READING PASSAGE
As expected, extending the EQ-5D descriptive system from three to five levels led to a larger amount of information captured or higher absolute informativity. However, the relative informativity is slightly lower in some dimensions of 5 L, which have also been found in previous comparative studies [25,26,27,28]. The absolute and relative informativity of both EQ-5D versions in our study was lower than that in most of previous studies [4, 6, 29]. The relatively good health of our study sample, as evident by the very few endorsements of ‘severe’ or ‘extreme’ health problems with the EQ-5D questionnaires, could partly explain the relatively lower informativity observed in our study.

5 L demonstrated better discriminatory power than 3 L in this study, which is consistent with previous studies [3]. For example, a study of diabetic patients showed that 5 L differentiated between people with and without a complication or comorbid condition more efficiently than 3 L [7]. The better discriminatory power suggests that the 5 L is able to detect true between-group difference in health outcomes with a smaller sample size, compared with the 3 L. Therefore, the 5 L is preferred to the 3 L for measuring the health-related quality of life in the elderly Chinese population. It should be noted that the advantage of the 5 L over the 3 L as measured by the F-statistic ratio in our study is smaller than that in studies of patient populations. This could be because the participants were generally in good and they rarely endorsed the more severe levels of health problems, especially those from the 5 L. This limited the full capacity of the EQ-5D questionnaires especially for the 5 L because it contains more levels of severe health problems. The smaller advantage of the 5 L exhibited in our study could also be partly due to the fact that previous studies used a crosswalk algorithm to calculate the 5 L index score. Index scores based on crosswalk are less precise or reliable than scores based on value sets which are estimated using preferences directly elicited from representative general population samples [30].

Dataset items

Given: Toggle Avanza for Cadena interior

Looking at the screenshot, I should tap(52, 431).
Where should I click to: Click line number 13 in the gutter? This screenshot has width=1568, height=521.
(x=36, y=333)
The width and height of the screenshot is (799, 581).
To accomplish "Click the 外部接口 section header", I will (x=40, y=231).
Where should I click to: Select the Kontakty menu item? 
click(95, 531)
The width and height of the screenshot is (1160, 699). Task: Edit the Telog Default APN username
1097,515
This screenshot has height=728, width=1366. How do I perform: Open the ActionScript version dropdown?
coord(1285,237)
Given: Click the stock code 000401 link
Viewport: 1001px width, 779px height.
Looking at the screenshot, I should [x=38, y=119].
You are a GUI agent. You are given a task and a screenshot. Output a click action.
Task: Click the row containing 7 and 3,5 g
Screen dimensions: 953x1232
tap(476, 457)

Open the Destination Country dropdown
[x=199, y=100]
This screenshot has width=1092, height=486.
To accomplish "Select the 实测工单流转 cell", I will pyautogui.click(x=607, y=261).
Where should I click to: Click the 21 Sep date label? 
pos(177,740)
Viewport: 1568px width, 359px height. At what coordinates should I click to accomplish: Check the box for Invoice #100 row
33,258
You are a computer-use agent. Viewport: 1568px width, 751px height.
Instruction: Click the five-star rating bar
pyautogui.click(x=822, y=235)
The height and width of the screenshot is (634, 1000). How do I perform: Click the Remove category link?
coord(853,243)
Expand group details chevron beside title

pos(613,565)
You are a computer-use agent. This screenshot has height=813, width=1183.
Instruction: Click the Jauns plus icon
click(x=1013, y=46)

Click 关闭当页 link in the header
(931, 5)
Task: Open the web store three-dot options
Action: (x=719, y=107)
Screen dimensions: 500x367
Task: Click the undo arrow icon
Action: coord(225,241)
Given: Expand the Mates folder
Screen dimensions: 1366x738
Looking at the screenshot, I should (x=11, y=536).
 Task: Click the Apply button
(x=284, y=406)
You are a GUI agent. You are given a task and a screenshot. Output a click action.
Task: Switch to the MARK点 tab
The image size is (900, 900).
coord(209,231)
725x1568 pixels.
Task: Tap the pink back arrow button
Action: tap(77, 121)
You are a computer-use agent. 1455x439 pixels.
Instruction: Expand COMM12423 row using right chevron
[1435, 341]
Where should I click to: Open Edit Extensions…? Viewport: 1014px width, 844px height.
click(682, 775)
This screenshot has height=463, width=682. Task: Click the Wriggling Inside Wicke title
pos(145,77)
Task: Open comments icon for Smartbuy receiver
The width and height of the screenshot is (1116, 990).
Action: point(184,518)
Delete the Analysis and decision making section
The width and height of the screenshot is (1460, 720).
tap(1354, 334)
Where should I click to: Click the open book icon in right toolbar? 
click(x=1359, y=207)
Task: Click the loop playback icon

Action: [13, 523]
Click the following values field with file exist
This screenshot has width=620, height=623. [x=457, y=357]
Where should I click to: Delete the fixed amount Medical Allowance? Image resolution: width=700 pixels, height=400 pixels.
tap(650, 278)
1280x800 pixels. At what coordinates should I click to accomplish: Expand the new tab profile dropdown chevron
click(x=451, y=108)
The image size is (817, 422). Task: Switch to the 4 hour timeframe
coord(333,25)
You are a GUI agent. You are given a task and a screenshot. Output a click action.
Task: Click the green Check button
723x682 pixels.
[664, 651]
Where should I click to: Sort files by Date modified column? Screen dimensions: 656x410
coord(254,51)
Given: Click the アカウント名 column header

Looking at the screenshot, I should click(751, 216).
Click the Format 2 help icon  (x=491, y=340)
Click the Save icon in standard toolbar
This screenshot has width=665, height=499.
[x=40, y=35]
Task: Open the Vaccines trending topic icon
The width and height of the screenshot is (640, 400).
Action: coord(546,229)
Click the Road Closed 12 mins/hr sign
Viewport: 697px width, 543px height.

WHAT THE TASK REQUIRES
Please return everything in the EQ-5D passage from "As expected, extending" down to "in our study.", copied word for word. You can ignore the items; they play no part here.

TASK RESULT
As expected, extending the EQ-5D descriptive system from three to five levels led to a larger amount of information captured or higher absolute informativity. However, the relative informativity is slightly lower in some dimensions of 5 L, which have also been found in previous comparative studies [25,26,27,28]. The absolute and relative informativity of both EQ-5D versions in our study was lower than that in most of previous studies [4, 6, 29]. The relatively good health of our study sample, as evident by the very few endorsements of ‘severe’ or ‘extreme’ health problems with the EQ-5D questionnaires, could partly explain the relatively lower informativity observed in our study.